If I could keep working on it, I'd want to get more involved on the visual side. Right now the experience just starts with no context, no onboarding. Adding even a short narrative layer before the interaction begins would make it feel like something you're entering rather than something you're testing. That would take it from a tech demo to something that actually lands as an installation.
System B took more iteration than I expected. The hardest part wasn't building the Ableton chain or the TD network; it was figuring out which gestures to use and making sure they didn't interfere with each other. My first mapping used hand tilt for vibrato, which seemed clean in theory. In practice, tilting your hand while keeping your palm state stable is harder than it sounds, and the vocoder kept toggling accidentally. Moving to hand movement for vibrato instead fixed it, but it took testing with Bre to catch the problem in the first place.
That was probably the most useful thing about having a collaborator on this system. I wouldn't have caught that issue as quickly testing alone.

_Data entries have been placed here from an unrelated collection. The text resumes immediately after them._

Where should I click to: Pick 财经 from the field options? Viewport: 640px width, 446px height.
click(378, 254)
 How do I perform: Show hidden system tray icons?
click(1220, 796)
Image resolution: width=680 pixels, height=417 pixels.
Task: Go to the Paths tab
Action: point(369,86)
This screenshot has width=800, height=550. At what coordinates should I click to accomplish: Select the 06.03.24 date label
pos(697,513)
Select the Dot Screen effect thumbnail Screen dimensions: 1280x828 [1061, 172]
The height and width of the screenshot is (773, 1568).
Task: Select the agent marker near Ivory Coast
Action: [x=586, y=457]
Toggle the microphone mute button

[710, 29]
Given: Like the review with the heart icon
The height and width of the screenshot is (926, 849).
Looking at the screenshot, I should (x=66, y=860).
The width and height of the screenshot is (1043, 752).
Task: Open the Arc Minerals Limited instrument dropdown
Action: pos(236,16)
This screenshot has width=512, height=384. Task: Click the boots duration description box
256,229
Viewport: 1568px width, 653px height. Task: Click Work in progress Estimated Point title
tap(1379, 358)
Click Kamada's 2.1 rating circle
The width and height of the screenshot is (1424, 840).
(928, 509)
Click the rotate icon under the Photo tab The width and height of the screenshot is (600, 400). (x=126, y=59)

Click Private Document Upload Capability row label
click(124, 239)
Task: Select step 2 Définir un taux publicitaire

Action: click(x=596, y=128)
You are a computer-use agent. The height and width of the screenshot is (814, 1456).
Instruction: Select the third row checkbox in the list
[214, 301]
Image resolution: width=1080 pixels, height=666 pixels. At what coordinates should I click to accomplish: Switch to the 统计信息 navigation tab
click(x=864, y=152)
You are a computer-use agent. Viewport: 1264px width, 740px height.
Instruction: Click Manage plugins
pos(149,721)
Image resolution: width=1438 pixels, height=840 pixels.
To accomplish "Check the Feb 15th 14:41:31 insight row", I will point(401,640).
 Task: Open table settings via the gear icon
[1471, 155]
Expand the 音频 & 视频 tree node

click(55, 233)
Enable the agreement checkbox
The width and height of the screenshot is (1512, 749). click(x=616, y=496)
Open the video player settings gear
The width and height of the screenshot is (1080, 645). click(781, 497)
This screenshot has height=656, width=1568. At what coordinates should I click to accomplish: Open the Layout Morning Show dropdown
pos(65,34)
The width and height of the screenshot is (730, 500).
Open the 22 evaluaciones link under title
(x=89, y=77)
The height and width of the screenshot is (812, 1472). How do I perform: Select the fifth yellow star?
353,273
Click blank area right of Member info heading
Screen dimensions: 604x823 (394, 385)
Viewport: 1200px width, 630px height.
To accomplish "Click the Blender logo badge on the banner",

Gesture-based systems are just hard to evaluate without someone actually performing with them.
I didn't expect TouchDesigner to feel as accessible as it did. I'd heard of it before this course but always assumed it would take months to get anything working. It clicked faster than I thought, and I think that's because I already had a mental model for signal flow from Ableton. Routing data through nodes in TD isn't structurally that different from routing audio through an effects chain. Once I recognized that, I stopped treating it like a completely foreign tool.
That realization was a bit uncomfortable, honestly. I'd been assuming I was a beginner in this space when the foundation was already there. It made me think about what else I might be dismissing before I actually try it.
Working with Bre changed how I think about collaboration too. I usually learn alone; music production is mostly a solo thing, and I'm used to just figuring it out by myself. This semester I found myself moving faster because I had someone to ask. When I was stuck on an audio routing problem, Bre would sometimes reframe it from a visual logic perspective and suddenly the solution was obvious. That's not something I would've gotten from a tutorial. I'm not sure I would've finished Module 3 at the same level without her.
What I'm taking out of this course is mostly the confirmation that the things I care about: music, interaction design, live performance, aren't as separate as I used to treat them. TouchDesigner is the thing that made that concrete. The skills from this semester transfer directly to the kind of work I want to be doing: stage AV, interactive installations, live performance tools. This wasn't a course about software. It was a course about a direction.